# Texto de origem
______

Economistas explicam fraco crescimento do PIB
Fragilidade do sector financeiro português, fraca conjuntura económica mundial e desaceleração do investimento são apontados como causas
A economia portuguesa cresceu 0,9% no segundo trimestre face ao período homólogo e 0,3% em relação ao trimestre anterior, segundo o INE, que reviu hoje em alta em 0,1 pontos percentuais cada um dos valores.
O Governo antecipou que o Produto Interno Bruto (PIB) crescesse 1,8% este ano, uma projecção mais optimista que as do Fundo Monetário Internacional (1,4%), da Comissão Europeia (1,5%) e do Banco de Portugal (1,3%).
As várias respostas apontam para as restrições orçamentais, para a fragilidade do sector financeiro português, para a fraca conjuntura económica mundial e para a desaceleração do investimento.
O professor da Universidade Católica João Borges Assunção começa por dizer que o PIB português apresenta ainda "um crescimento muito débil", devido ao "problema do défice público e do endividamento do Estado", mas também à "crise do BES que certamente está a pesar no financiamento da economia e portanto no investimento" e aos "problemas de capitalização do sistema financeiro".
Borges Assunção, que lidera o Núcleo de Estudos de Conjuntura da Economia Portuguesa (NECEP), da Universidade Católica, cuja previsão de crescimento é de 0,9% para 2016, considera que "é uma grande dificuldade superar as dificuldades dos vários choques financeiros a que Portugal tem sido sujeito desde 2010".
Sublinhando que o Orçamento do Estado para 2017 "vai ser muito importante" porque o Governo dará aí informação actualizada sobre o que espera ainda para o resto de 2016, Borges Assunção espera que este documento permita esclarecer os objectivos do executivo para o próximo ano, uma vez que "não são muito claras quais são as intenções do Governo em termos de política orçamental" para 2017.
Também a analista do BPI Paula Carvalho reconhece que "existem riscos no sentido descendente" e, apesar de o banco manter a projecção de um aumento de 1,3% do PIB em 2016, admite que possa ficar apenas "próximo de 1%".
Quanto aos riscos existentes, a analista destaca sobretudo "o andamento da economia global": "A conjuntura externa continua com dificuldades de crescimento, existem problemas específicos em mercados importantes para Portugal, como é o caso de Angola e do Brasil, e mesmo nas restantes economias, o nível de crescimento global está muito baixo", afirma.
Se a nível externo Portugal enfrenta uma "envolvente muito desafiante", a analista do BPI identifica constrangimentos também na frente interna e diz que Portugal não está ainda a conseguir aproveitar as "condições favoráveis" actuais.

______

# Excerto de dados

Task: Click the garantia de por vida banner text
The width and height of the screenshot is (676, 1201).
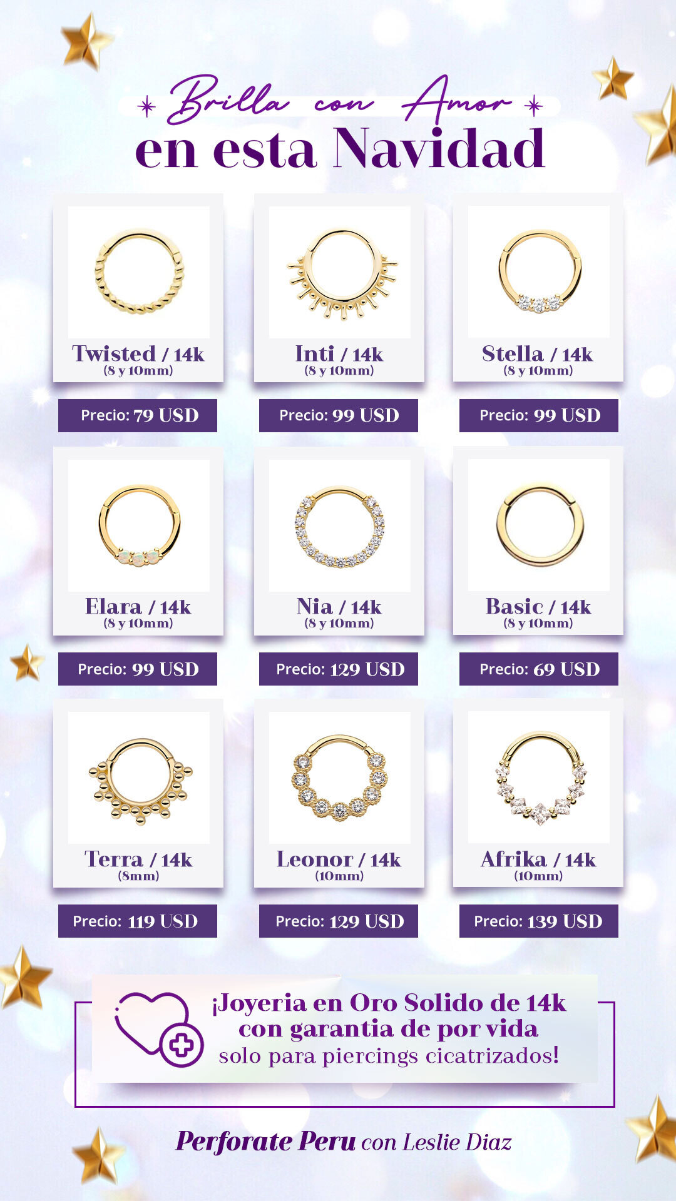Action: [x=388, y=1029]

______

# Instruções
1. Segundo o texto sobre o crescimento do PIB, qual é a previsão de crescimento para 2016 do Núcleo de Estudos de Conjuntura da Economia Portuguesa?
2. Transcreva do texto sobre o crescimento do PIB o excerto entre "Economistas explicam fraco" e "um dos valores.", inclusive.

# Respostas
1. A previsão do NECEP é de um crescimento de 0,9% para 2016.

2.
Economistas explicam fraco crescimento do PIB
Fragilidade do sector financeiro português, fraca conjuntura económica mundial e desaceleração do investimento são apontados como causas
A economia portuguesa cresceu 0,9% no segundo trimestre face ao período homólogo e 0,3% em relação ao trimestre anterior, segundo o INE, que reviu hoje em alta em 0,1 pontos percentuais cada um dos valores.